▶ _Screenshot grounding data_
- Opening Delimiter -
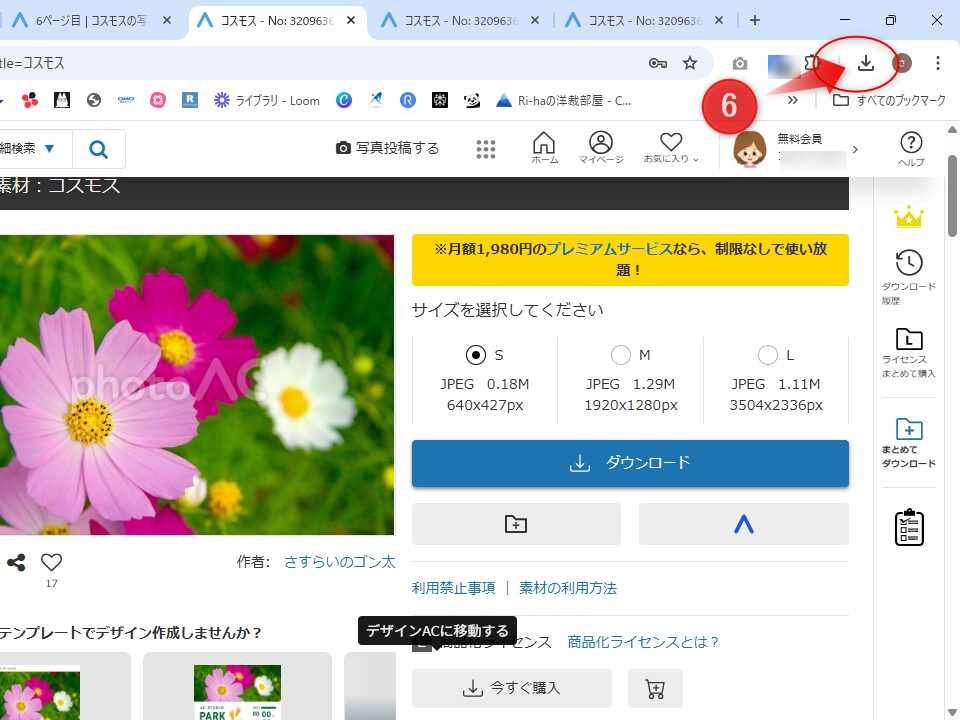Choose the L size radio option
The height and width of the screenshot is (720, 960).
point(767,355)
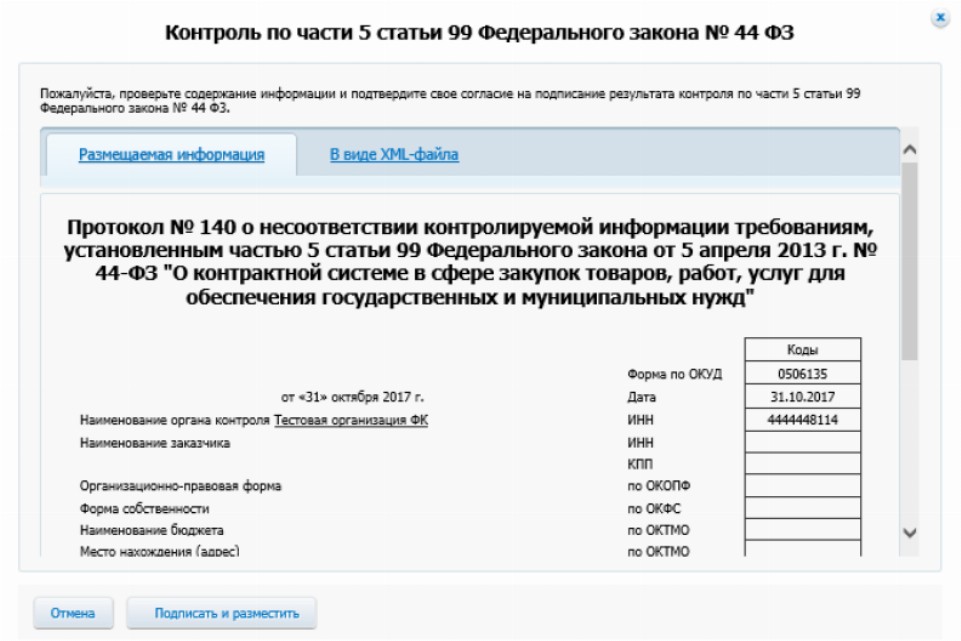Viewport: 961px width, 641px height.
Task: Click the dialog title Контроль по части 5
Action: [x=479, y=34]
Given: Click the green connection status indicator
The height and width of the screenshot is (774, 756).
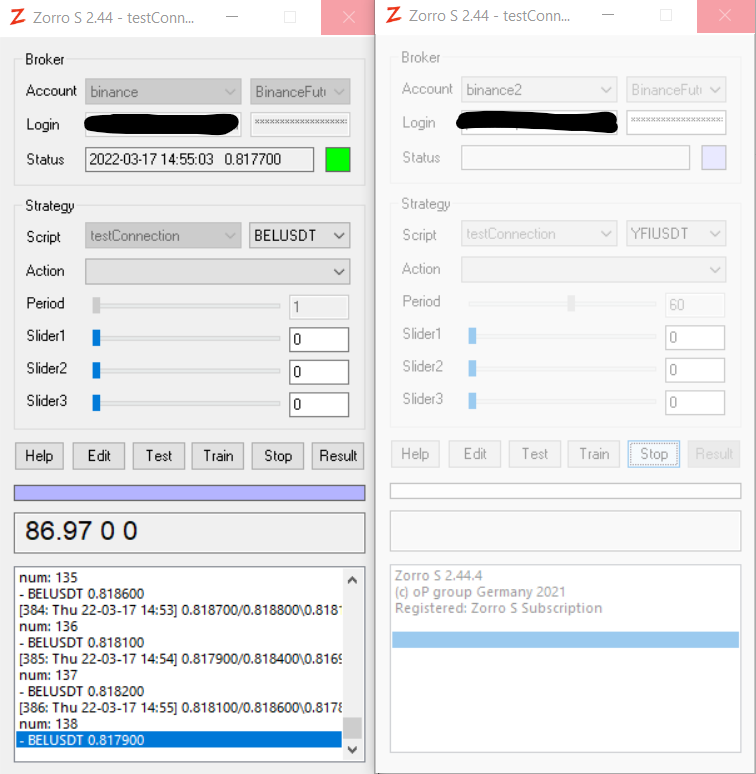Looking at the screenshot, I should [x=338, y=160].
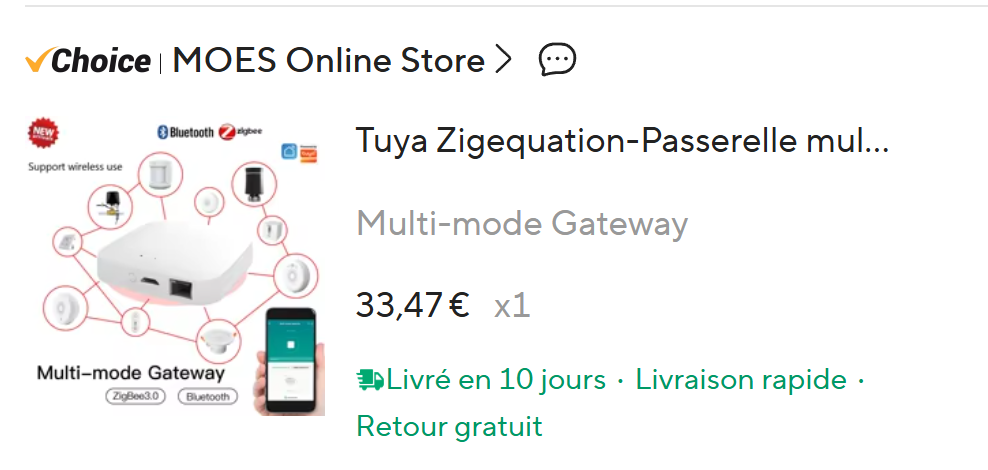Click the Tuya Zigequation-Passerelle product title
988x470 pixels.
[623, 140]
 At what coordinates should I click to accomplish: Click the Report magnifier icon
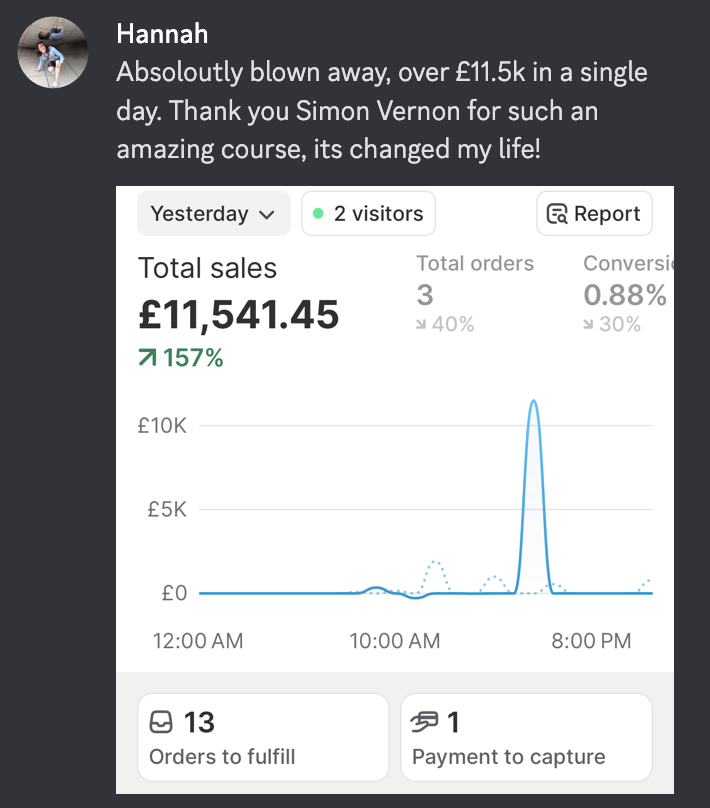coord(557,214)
- Closing Delimiter -
▶ _ASSIGNMENT_
Please return, exactly and with pictures omitted, the lines from the line holding "Given: Click the" through the end of the data above, inclusive.

▶ _ANSWER AREA_
Given: Click the green connection status indicator
The height and width of the screenshot is (774, 756).
Looking at the screenshot, I should [x=338, y=160].
Click the Tuya Zigequation-Passerelle product title
988x470 pixels.
[623, 140]
 At what coordinates should I click to accomplish: Click the Report magnifier icon
coord(557,214)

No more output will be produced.